At the same time, for many mothers, it simply does not fit with their personality structure to stay at home. When we analyze it on the extrovert introvert spectrum and for their sense of self, for their sanity, they need work. And once they are working, they feel better. Mental health and work outside the home are strongly correlated, for several reasons. There is an embedded structure in the work day and an embedded community in the work force that fosters mental health and clarity.
Sandberg in her pivotal book, Lean In, calls staying at home off ramping and going back into the outside work force as on ramping.

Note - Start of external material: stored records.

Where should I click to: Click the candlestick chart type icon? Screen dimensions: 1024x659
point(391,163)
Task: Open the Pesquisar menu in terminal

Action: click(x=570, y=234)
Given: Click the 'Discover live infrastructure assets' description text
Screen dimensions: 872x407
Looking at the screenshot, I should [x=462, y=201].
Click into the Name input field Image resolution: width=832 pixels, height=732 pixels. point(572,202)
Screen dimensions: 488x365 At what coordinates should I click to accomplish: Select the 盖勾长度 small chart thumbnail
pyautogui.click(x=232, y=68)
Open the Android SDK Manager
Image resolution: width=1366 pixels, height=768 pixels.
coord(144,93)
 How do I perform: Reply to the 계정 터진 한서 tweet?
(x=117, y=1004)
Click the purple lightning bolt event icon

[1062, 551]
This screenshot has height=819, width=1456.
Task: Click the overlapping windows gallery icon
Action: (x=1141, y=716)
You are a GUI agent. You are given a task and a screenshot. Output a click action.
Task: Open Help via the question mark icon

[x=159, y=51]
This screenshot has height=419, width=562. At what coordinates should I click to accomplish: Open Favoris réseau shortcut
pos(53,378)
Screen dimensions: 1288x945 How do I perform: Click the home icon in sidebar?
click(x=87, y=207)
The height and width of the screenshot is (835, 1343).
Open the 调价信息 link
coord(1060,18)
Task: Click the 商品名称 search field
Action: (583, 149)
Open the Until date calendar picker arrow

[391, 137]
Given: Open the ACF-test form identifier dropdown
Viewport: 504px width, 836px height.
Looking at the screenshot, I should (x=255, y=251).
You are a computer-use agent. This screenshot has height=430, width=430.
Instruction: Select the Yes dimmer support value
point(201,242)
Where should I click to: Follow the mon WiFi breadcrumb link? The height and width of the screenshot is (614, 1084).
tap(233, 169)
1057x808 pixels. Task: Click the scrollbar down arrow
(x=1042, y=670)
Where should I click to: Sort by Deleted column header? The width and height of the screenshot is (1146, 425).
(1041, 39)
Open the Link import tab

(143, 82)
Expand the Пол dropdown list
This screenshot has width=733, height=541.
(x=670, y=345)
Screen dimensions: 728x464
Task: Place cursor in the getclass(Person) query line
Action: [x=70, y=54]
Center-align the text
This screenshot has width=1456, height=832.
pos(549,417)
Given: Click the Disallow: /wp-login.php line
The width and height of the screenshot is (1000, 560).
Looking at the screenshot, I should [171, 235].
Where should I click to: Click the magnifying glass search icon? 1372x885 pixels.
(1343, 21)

A boss I had once at a clinic I worked at was amazing with this. She off ramped for 10 years. And then when she went back into social work, she immediately was hired as a director for the work she had done ten years ago. Not all mothers have this option, because some occupations are the type where you need to stay on the ball, but many actually are not effected by a decade of absence. The primary question is does it fit your needs to work outside of the home or to stay at home?